IL SUD OVVERO IL SISTEMA DELLA MEDIAZIONE DISSIPATIVA di Giovanni di Girgenti

Ci e’ piaciuta la campagna di Veltroni. Ci piace il Partito democratico come strumento di semplificazione e di ammodernamento dell’Italia. Ci piace l’idea  di un partito che promuova i talenti e risponda ai bisogni dei piu’ deboli. Questo partito non si crea nemici, non a destra e meno ancora (speriamo) a sinistra. Questo partito va votato alle prossime elezioni politiche.
L’Italia e’ un paese bloccato. Da quindici anni si propone, in modo per la verita’ sempre piu’ estenuato ed estenuante, la panacea Berlusconi, che alla prova di governo non ha dato i risultati che prometteva e che la gente si aspettava.
Berlusconi per il sud e’ stato un tappo al cambiamento. Ha assorbito gran parte delle seconde linee del vecchio pentapartito e ha assecondato l’assistenzialismo statalista tanto deprecato altrove, in nome del liberismo e del liberalismo, riproponendo un rapporto tra realta’ locali e centro politico fondato sull’uso distrorto delle risorse pubbliche e sul ruolo di mediazione parassitaria del ceto politico.
Il liberismo berlusconiano ha frenato l’intervento dello stato col risultato, laddove l’economia era gia’ forte, di favorire squilibri e divaricazioni reddituali e, laddove l’economia era debole, di perpetuare nelle mani del ceto politico la gestione dell’esistente quando invece era necessario smantellarla per avviare altri sviluppi autocentrati.
Il successo in Sicilia della destra, come del resto della sinistra in altre regioni meridionali ( Calabria o Campania), e’ stato largamente fondato sull’allargamento della mediazione assistenziale piuttosto che sulla sua eliminazione o riduzione, sul mantenimento dello status quo piuttosto che sul rinnovamento.

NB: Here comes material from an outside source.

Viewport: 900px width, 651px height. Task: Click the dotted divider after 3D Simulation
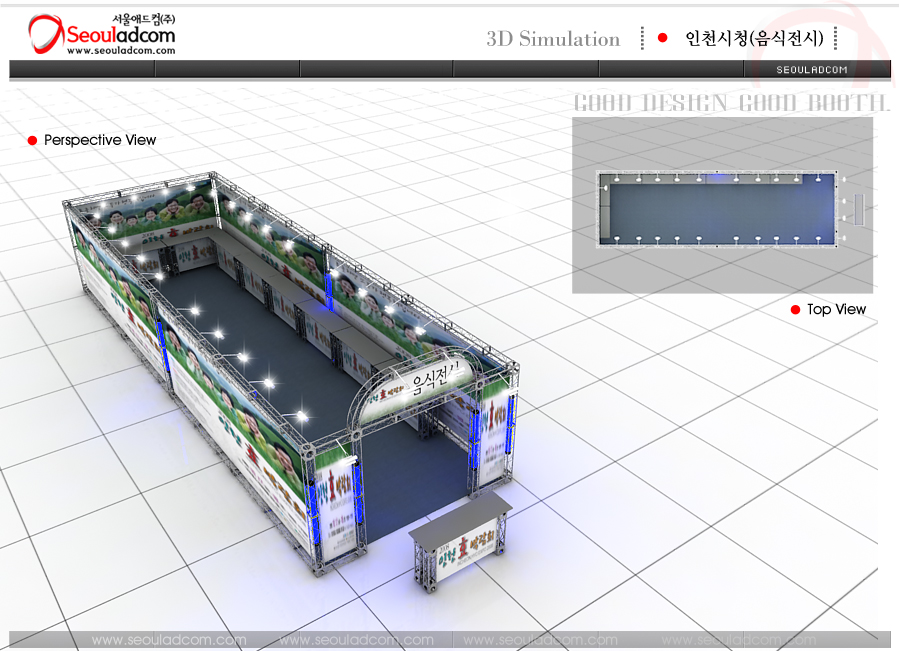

Un sistema che puo’ durare solo in presenza di risorse crescenti ( fondi UE o statali) che consentano non solo di allargare la spesa ma anche di distribuire redditi capaci di supplire con l’offerta privata i deficit di servizi pubblici. Ma c’e’ un punto in cui, anche in una fase di risorse non decrescenti, tale modello dissipatorio non riesce a nascondere le cose, l’inadeguatezza rispetto alle esigenze dei sistemi complessi (rifiuti o sanita’) che si ribellano alle sovrastrutture gestionali ipercostose e inefficienti, mostrando l’intero sistema di mediazione per quello che e’: un sistema di rapina di risorse pubbliche e di dominio immotivato sulle persone.Un sistema nel quale la selezione dei gruppi dirigenti avviene sulla base della spregiudicatezza e dell’asservimento.
In Sicilia l’epifania di tale sistema e’ solo rinviata. Sull’acqua, sulla burocrazia regionale, sulla distruzione dell’ambiente, sul lavoro che manca, sulla legalita’, i nodi prima o poi verranno al pettine e coi fondi UE si potra’ attenuare, coprire, rinviare ma non eliminare tale esito.
Il Pd deve proporsi come alternativa a tale modello di mediazione dissipativa.
I suoi candidati, il radicamento nel territorio, i suoi gruppi dirigenti, la sua cultura sono all’altezza di tale compito? No. Il cammino e’ ancora lungo. L’ulivo si distingue dall’olivastro perche’ subisce innesti e potature. Nel simbolo del PD e’ rimasto qualcosa dell’ulivo. Ricordiamocene.